### OBJECTIVE
Revise the entries below by replacing "At what coordinates should I click to accomplish" with "Which point should I click to complete" everywhere it occurs, keeping everything else the same. Leave the pictures out of your output.

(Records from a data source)

##############################

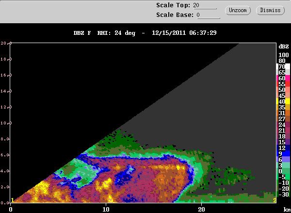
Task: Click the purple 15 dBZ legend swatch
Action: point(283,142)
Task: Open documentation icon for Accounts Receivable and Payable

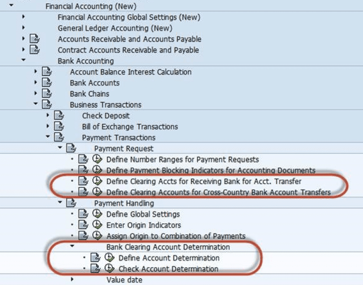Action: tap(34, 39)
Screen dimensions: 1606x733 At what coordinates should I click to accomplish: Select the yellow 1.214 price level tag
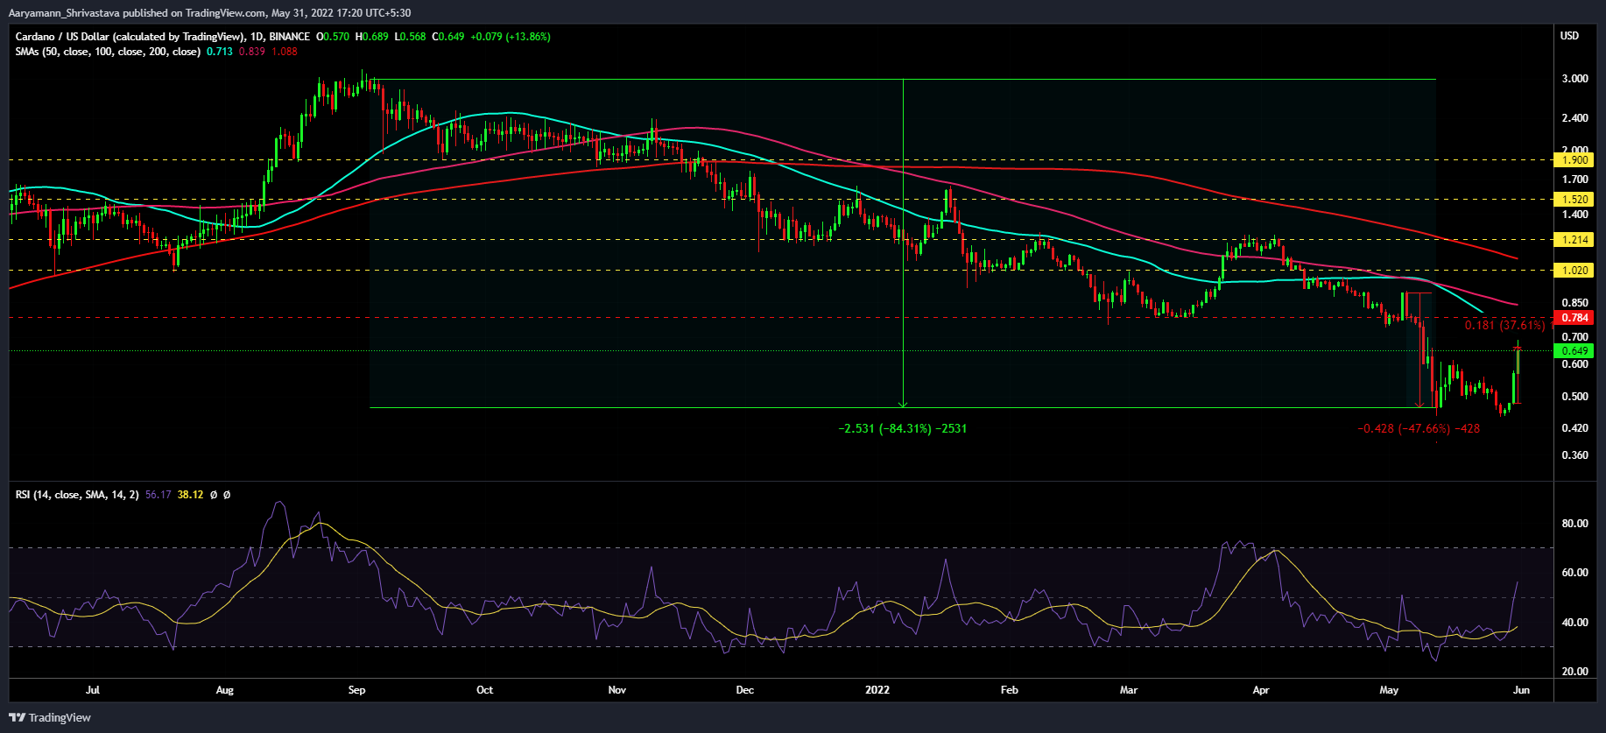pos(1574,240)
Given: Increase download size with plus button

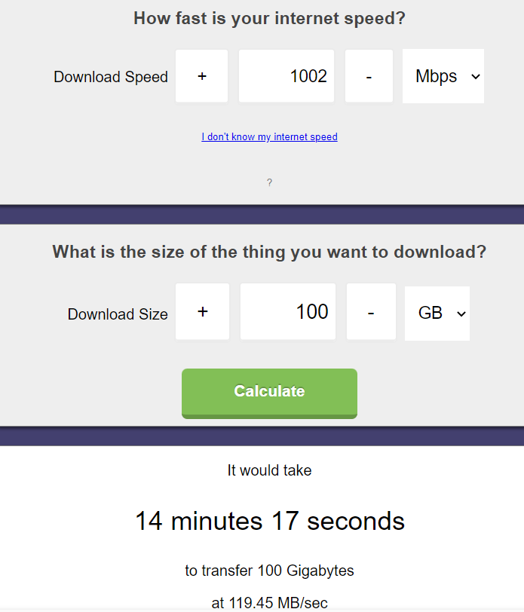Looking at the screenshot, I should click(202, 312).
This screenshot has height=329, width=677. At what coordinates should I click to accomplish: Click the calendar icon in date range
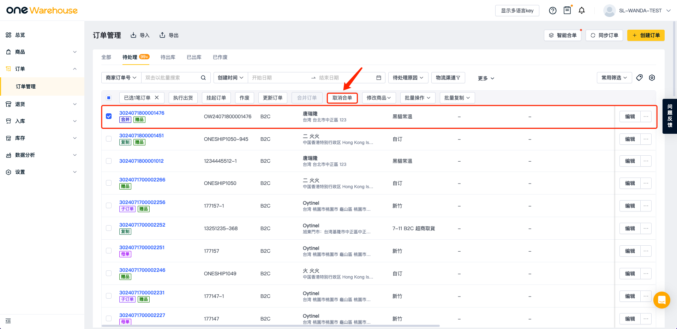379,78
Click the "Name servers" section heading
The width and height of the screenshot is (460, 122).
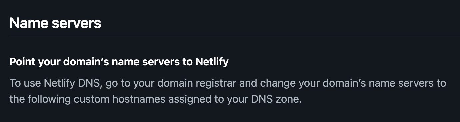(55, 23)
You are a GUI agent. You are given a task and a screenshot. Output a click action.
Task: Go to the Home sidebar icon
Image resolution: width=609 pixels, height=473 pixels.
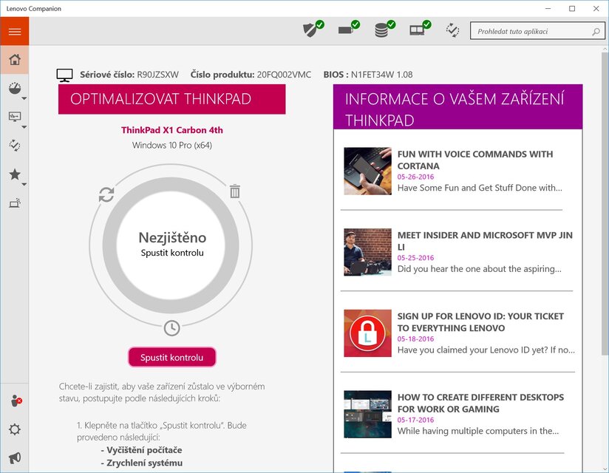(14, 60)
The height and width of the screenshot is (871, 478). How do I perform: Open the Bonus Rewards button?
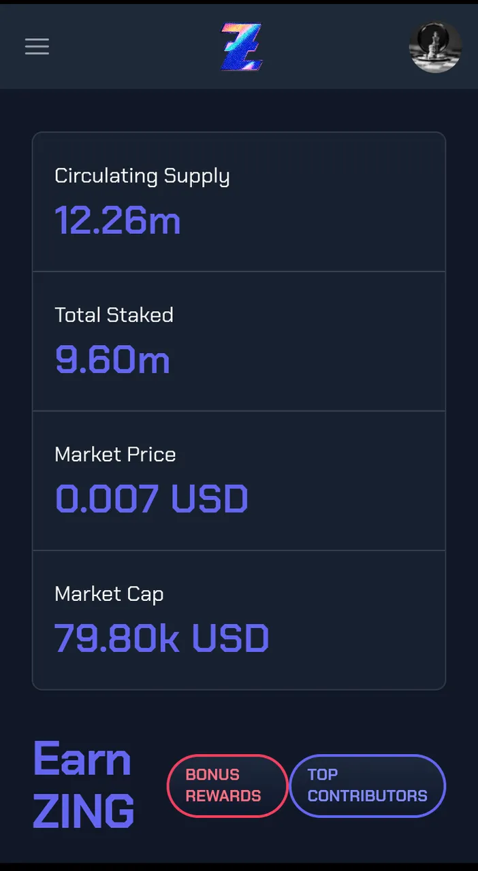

##############################

### EXERCISE RESULT
Task: Click the purple 15 dBZ legend swatch
Action: point(283,142)
Task: Open documentation icon for Accounts Receivable and Payable

Action: tap(34, 39)
Screen dimensions: 1606x733 Which point should I click to complete: Select the yellow 1.214 price level tag
pos(1574,240)
Given: Increase download size with plus button

Looking at the screenshot, I should click(202, 312).
This screenshot has height=329, width=677. Which point should I click to complete: Click the calendar icon in date range
379,78
Click the "Name servers" section heading
The width and height of the screenshot is (460, 122).
(55, 23)
You are a GUI agent. You are given a task and a screenshot. Output a click action.
Task: Go to the Home sidebar icon
Image resolution: width=609 pixels, height=473 pixels.
(14, 60)
The height and width of the screenshot is (871, 478). How do I perform: Open the Bonus Rewards button?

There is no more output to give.